6. REPRESENTATIONS AND WARRANTIES. Guarantor represents and warrants to
Agent and each of the Banks that (a) Guarantor is a duly formed and validly
existing general partnership, in good standing under the laws of the state of
its formation (as referenced in the first paragraph of this Agreement), and is
qualified to do business in each state where a failure to so qualify would have
a material adverse effect on Guarantor; (b) Guarantor has legal power and right
to execute and deliver this Agreement and to perform and observe the provisions
hereof; (c) the general partner executing and delivering this Agreement on
behalf of Guarantor has been duly authorized to do so, and this Agreement, when
executed, is legal and binding upon Guarantor in every respect; (d) except for
matters described or referenced in the Credit Agreement or any Schedule thereto,
no litigation or proceeding is pending or threatened against Guarantor before
any court or any administrative agency that, in Guarantor's opinion, after
consultation with Guarantor's counsel, is reasonably expected to have a material
adverse effect on Guarantor; (e) Guarantor has received consideration that is
the reasonable equivalent value of the obligations and liabilities that
Guarantor has incurred to Agent, for the benefit of the Banks; (f) Guarantor is
not insolvent, as defined in any applicable state or federal statute, nor will
Guarantor be rendered insolvent by the execution and delivery of this Agreement
to Agent and the Banks; (g) Guarantor is not engaged or about to engage in any
business or transaction for which the assets retained by Guarantor are or will
be an unreasonably small amount of capital, taking into consideration the
obligations to the Banks incurred hereunder; and (h) Guarantor does not intend
to, nor does Guarantor believe that Guarantor will, incur debts beyond
Guarantor's ability to pay such debts as they mature.

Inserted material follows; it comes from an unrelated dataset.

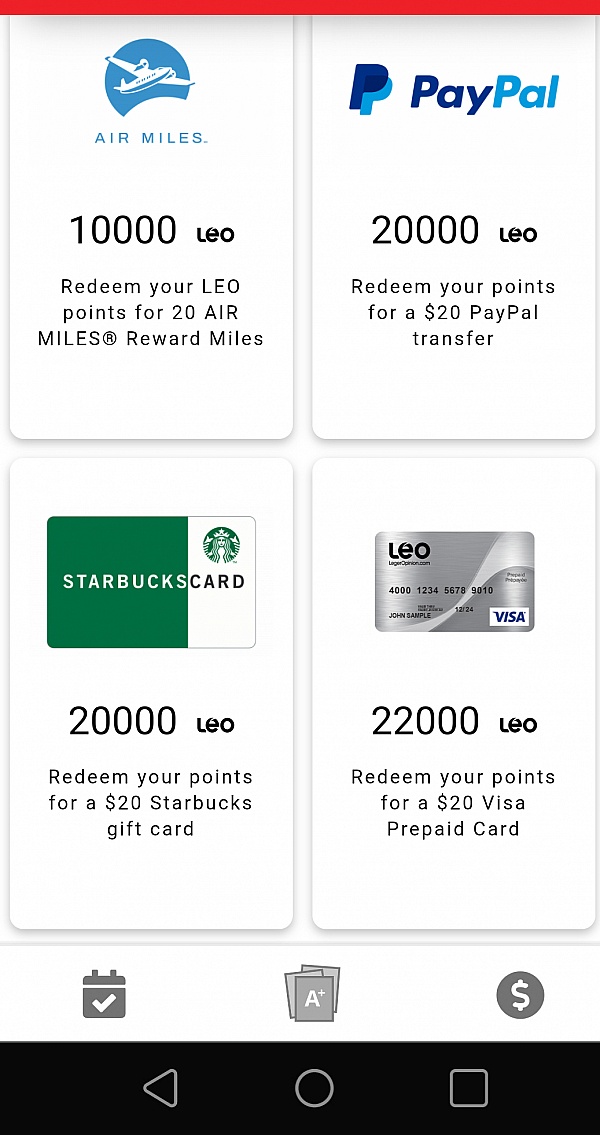Click the 22000 LEO points price

click(454, 722)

7. DISABILITY OF OBLIGOR. Without limiting the generality of any of the
other provisions hereof, Guarantor specifically agrees that upon the dissolution
of any Obligor and/or the filing or other commencement of any bankruptcy or
insolvency proceedings by, for or against any Obligor, including without
limitation, any assignment for the benefit of creditors or other proceedings
intended to liquidate or rehabilitate any Obligor, Agent and the Majority Banks,
in their sole discretion, may declare the unpaid principal balance of and
accrued interest on the Debt to be forthwith due and payable in full without
notice. Upon the occurrence of any of the events enumerated in the immediately
preceding sentence, Guarantor shall, upon the demand of Agent or the Majority
Banks, whenever made, pay to Agent, for the benefit of the Banks, an amount
equal to the then unpaid principal balance of and accrued interest on the Debt.
8. WAIVER OF GUARANTOR'S RIGHTS AGAINST XXXXXXXX AND COLLATERAL. To the
extent permitted by law, Guarantor waives any claim or other right that
Guarantor might now have or hereafter acquire against Borrower or any other
Obligor that arises from the existence or performance of Guarantor's liabilities
or other obligations under this Agreement, including, without limitation, any
right of subrogation, reimbursement, exoneration, contribution, indemnification,
and any right to participate in any claim or remedy of Agent or any Bank against
Borrower or any Collateral that Agent or any Bank now has or hereafter acquires,
whether or not such claim, remedy or right arises in equity, or under contract,
statute or common law.
9. MAXIMUM LIABILITY OF GUARANTOR. Anything in this Agreement to the
contrary notwithstanding, in no event shall the amount of the Obligations
secured by this Agreement exceed the maximum amount that (after giving effect to
the incurring of the obligations hereunder and to any rights to contribution of
Guarantor from other affiliates of Borrower) would not render the rights to
payment of Agent and the Banks hereunder void, voidable or avoidable under any
applicable fraudulent transfer law.
10. NOTICE. All notices, requests, demands and other communications
provided for hereunder shall be in writing and, if to Guarantor, mailed or
delivered to it, addressed to it at the address specified on the signature page
of this Agreement, and, if to a Bank, mailed or delivered to it, addressed to
the address of such Bank specified on the signature pages of the Credit
Agreement. All notices, statements, requests, demands and other communications
provided for hereunder shall be deemed to be given or made when delivered or
forty-eight (48) hours after being deposited in the mails with postage prepaid
by registered or certified mail, addressed as aforesaid, or sent by facsimile
with telephonic confirmation of receipt, except that notices from Guarantor to
Agent or the Banks pursuant to any of the provisions hereof shall not be
effective until received by Agent or the Banks.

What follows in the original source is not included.